Note that doing the multiply is the responsiblity of the ALU, so it would be
nice if your code eventually called the alu() function with appropriate
arguments to get the work done.
Do you have a big if-else-if block or switch block in your tick()
function? Is there a way to better modularize your code?
If you haven't done so, consider having independent handler functions, one per instruction, that does each instruction's work.
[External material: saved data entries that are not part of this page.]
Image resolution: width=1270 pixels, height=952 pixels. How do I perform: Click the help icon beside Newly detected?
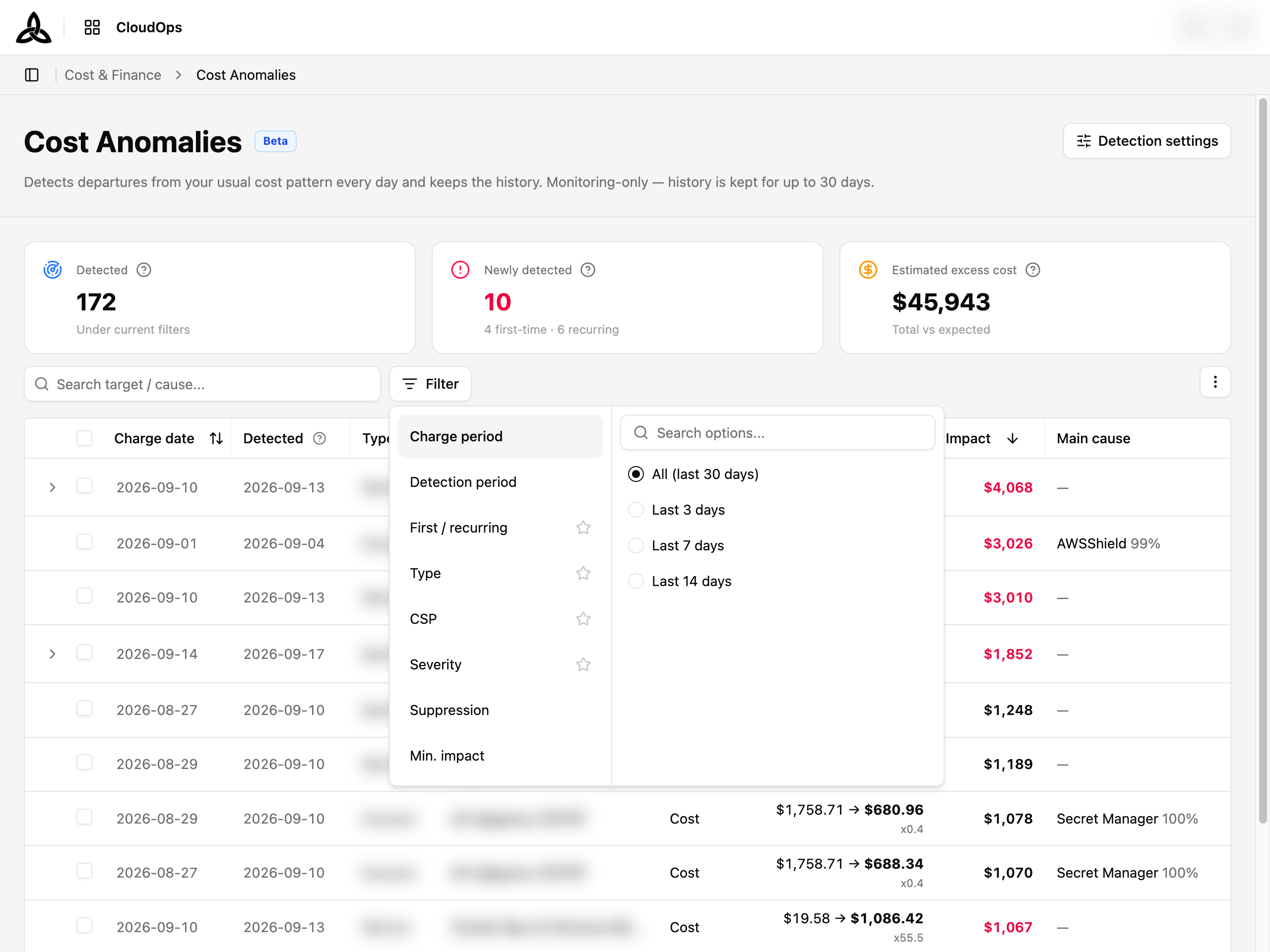(x=587, y=270)

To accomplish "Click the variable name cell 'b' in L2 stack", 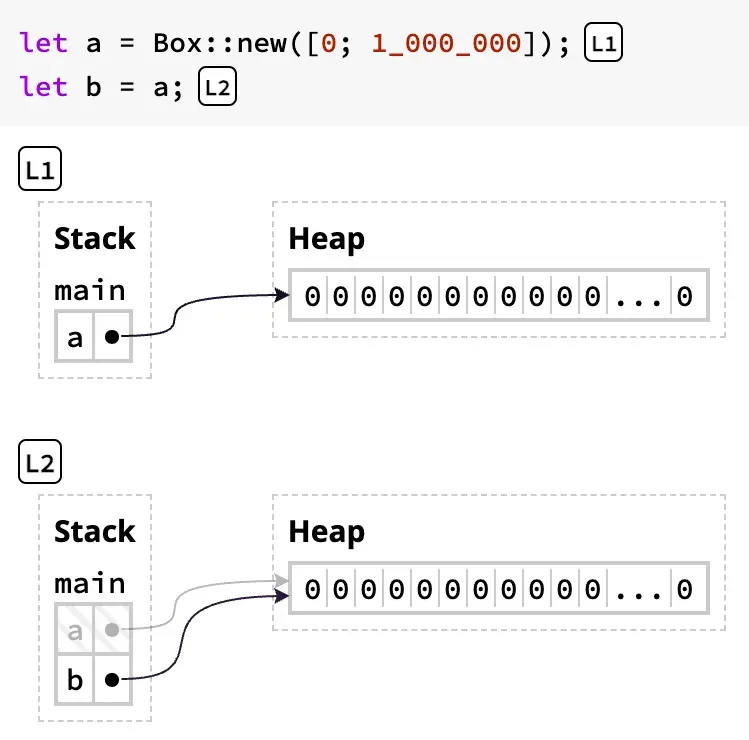I will [x=75, y=680].
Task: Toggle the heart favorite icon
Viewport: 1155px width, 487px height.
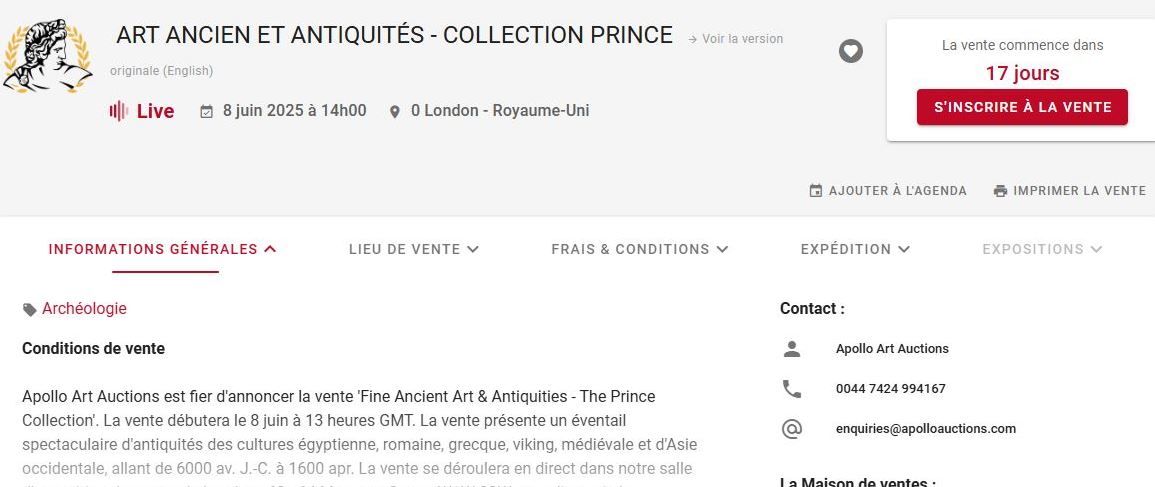Action: 850,50
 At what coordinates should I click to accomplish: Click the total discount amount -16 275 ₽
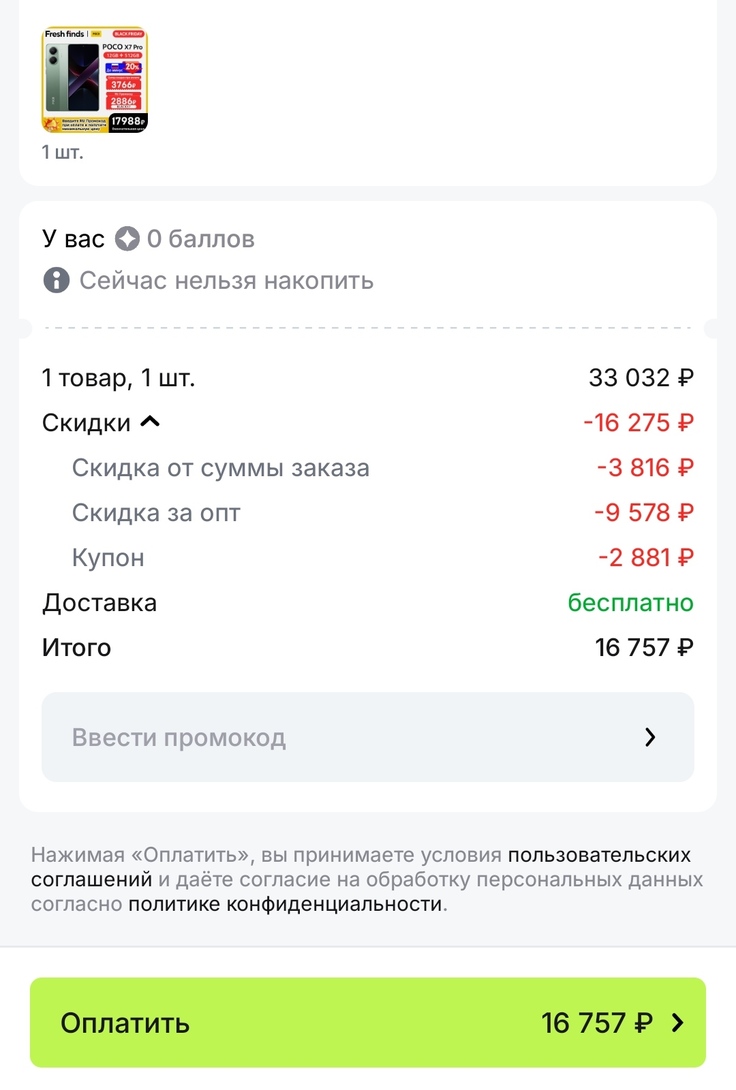(x=638, y=422)
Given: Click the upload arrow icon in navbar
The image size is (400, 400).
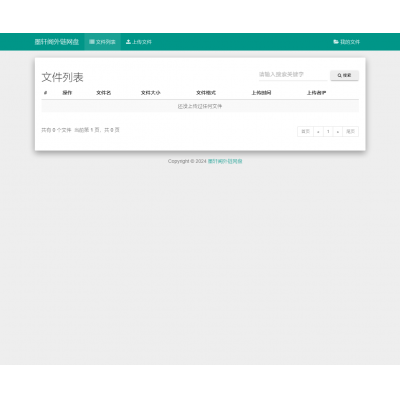Looking at the screenshot, I should [128, 42].
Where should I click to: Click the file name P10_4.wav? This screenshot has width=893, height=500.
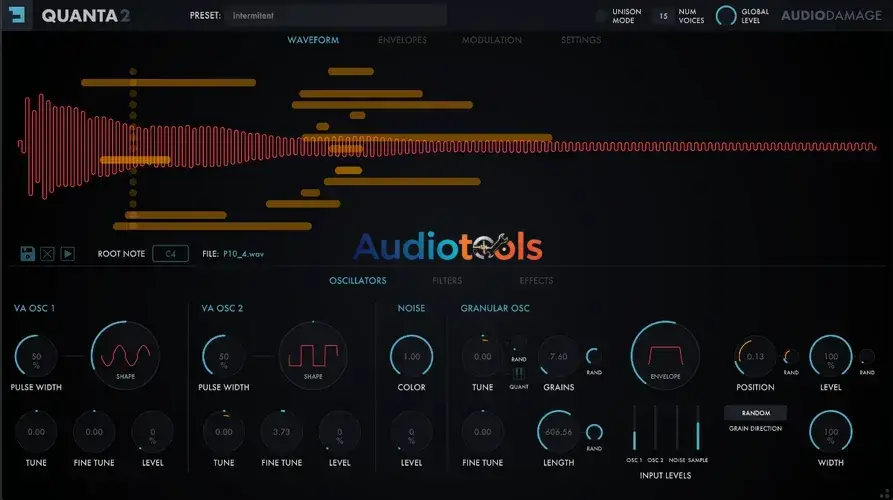[x=243, y=254]
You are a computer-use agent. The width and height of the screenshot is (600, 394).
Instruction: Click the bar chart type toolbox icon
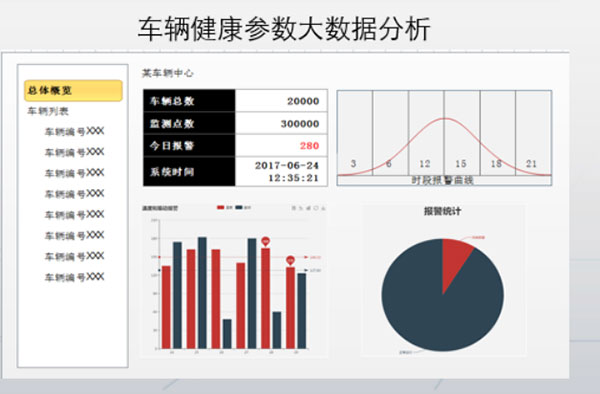[308, 208]
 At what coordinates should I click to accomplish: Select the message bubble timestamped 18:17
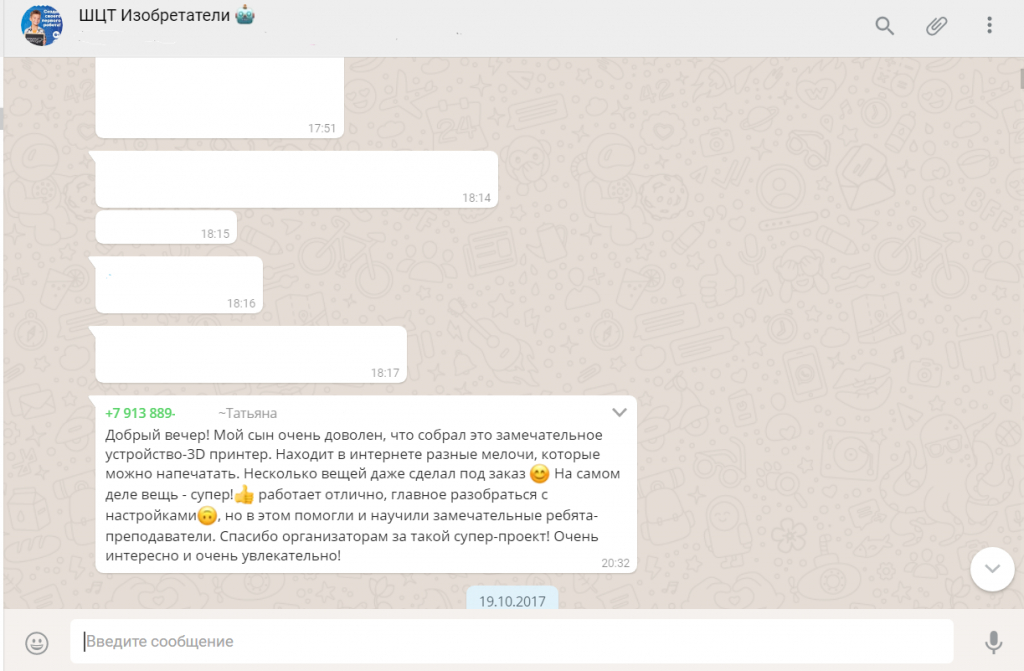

Another option is to use something called a branch table or dispatch table to simplify the instruction handler dispatch code. This is an array of functions that you can index by opcode value. The upshot is that you fetch the instruction value from RAM, then use that value to look up the handler function in the branch table. Then call it.
// !PSEUDOCODE!
const LDI = 0b10011001; // From the LS-8 spec
const HLT = 0b00000001;
function handle_LDI() { ... }
function handle_HLT() { ... }
branchTable[LDI] = handle_LDI;
branchTable[HLT] = handle_HLT;
let IR = ram_read(this.reg.PC); // Fetch instruction
let handler = branchTable[IR]; // Look up handler in branch table
handler(); // Call it
// etc.This solution involves pointers to functions. This is something you've already likely used for callbacks in other languages, but in C, the syntax is somewhat insane.
Some examples in C:
// Normal function to take two floats and return an int
int foo(float x, float y)
{
return x * y;
}
int main(void)
{
// Declare fp to be a pointer to a function that takes two floats and
// returns an int:
int (*fp)(float, float); // points at garbage until initialized
// Initialize fp to point to function foo()
fp = foo;
// Now you can call foo() like this:
int x = fp(2.0, 4.5);
// Or normally like this:
int y = foo(2.0, 4.5);
return 0;
}Arrays of pointers to functions are even zanier:
// Declare an array, bar, of 10 pointers to functions that take an int and
// a float, and return void:
void (*bar[10])(int, float); // Array as yet uninitialized!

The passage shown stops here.